Ayant vu 3 fois le film avec plaisir, l'ayant fortement recommandé à tous mes amis, qui l'ont généralement très apprécié, l'un d'eux, GC, s'est étonné que les critiques n'aient été que moyennement enthousiastes. D'où ce bref billet.
Le Prix du jury œcuménique est un prix "idéologique" même s'il ne néglige pas les qualités cinématographiques. Et"Timbuktu" ne peut que plaire aux occidentaux et aux chrétiens qui, les uns et les autres,se trouvent du bon côté face à ces horribles islamistes
"Timbuktu" est un film avec de magnifiques photos, parfois trop "Connaissance du monde", avec clair de lune, belles dunes, beaux nomades, beaux enfants, dromadaires... Mais aussi des images terribles, lapidation, flagellation, assassinats ou porteuses d'un espoir improbable, la survie, la fuite dans le désert des deux jeunes d'une douzaine d'années.

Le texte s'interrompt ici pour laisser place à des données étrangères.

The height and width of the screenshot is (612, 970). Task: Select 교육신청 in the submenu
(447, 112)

C'est d'abord un documentaire engagé sur une ville du nord du Mali occupée par des étrangers, djihadistes, soit cruels, soit ridicules,qui imposent une pratique intégriste de l'islam : destruction des "idoles", interdiction de la musique, des jeux de ballon, tenue vestimentaire... A l'aide de dures sanctions. Tout en ménageant l'imam traditionnel, bien inséré dans la population et accompagnant sa résistance.
Mais on ignore le pourquoi de l'engagement, de l'égarement de ces djihadistes.

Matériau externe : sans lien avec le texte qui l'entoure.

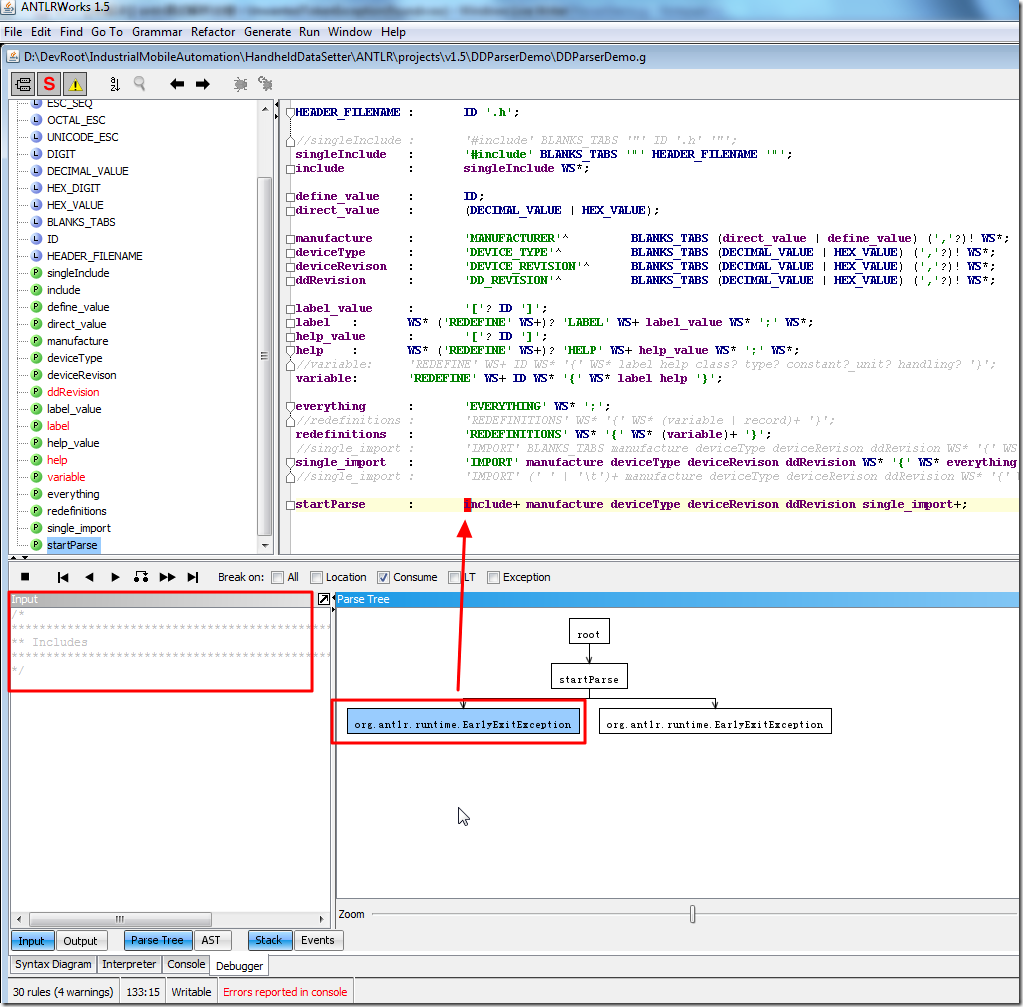1023x1007 pixels.
Task: Detach the Input panel using arrow icon
Action: point(323,599)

Aux abords de cette ville, éclate une mauvaise rixe pour une histoire de vache et de filets. La rixe, le jugement, la sentence, son exécution, l'ensemble de l'histoire se déroule dans un milieu traditionnel aux cultures et langues entremêlées, tamachek et bambara, arabe, français et anglais, à l'équilibre précaire mis en danger par cette meurtrière altercation. Cette rixe est-elle un incident sans signification ? Ou traduit-elle un antagonisme discret mais historique qui perdure ? Ou qu'il faut oublier dans la situation nouvelle qui frappe également tout le monde ? Elle aurait pu donner à voir l'évolution éventuelle des rapports, oppositions, conflits entre le pasteur et le pêcheur, le (semi) nomade et le sédentaire, le blanc et le noir, descendants des seigneurs et des esclaves...
Finalement, "Timbuktu" est plus un beau documentaire à thèse, à voir, qu'un film d'auteur même s'il faut tenir compte de l'humour de Abderrahmane Sissako, avec GPS, la vache préférée, l'ancien rappeur mauvais acteur du djihad, l'opposition de deux djihadistes sur les qualités respectives de Zidane et de Messi, les normes imposées, robes longues et pantalons courts... et le match de foot sans ballon qui devrait rester dans l'histoire du cinéma.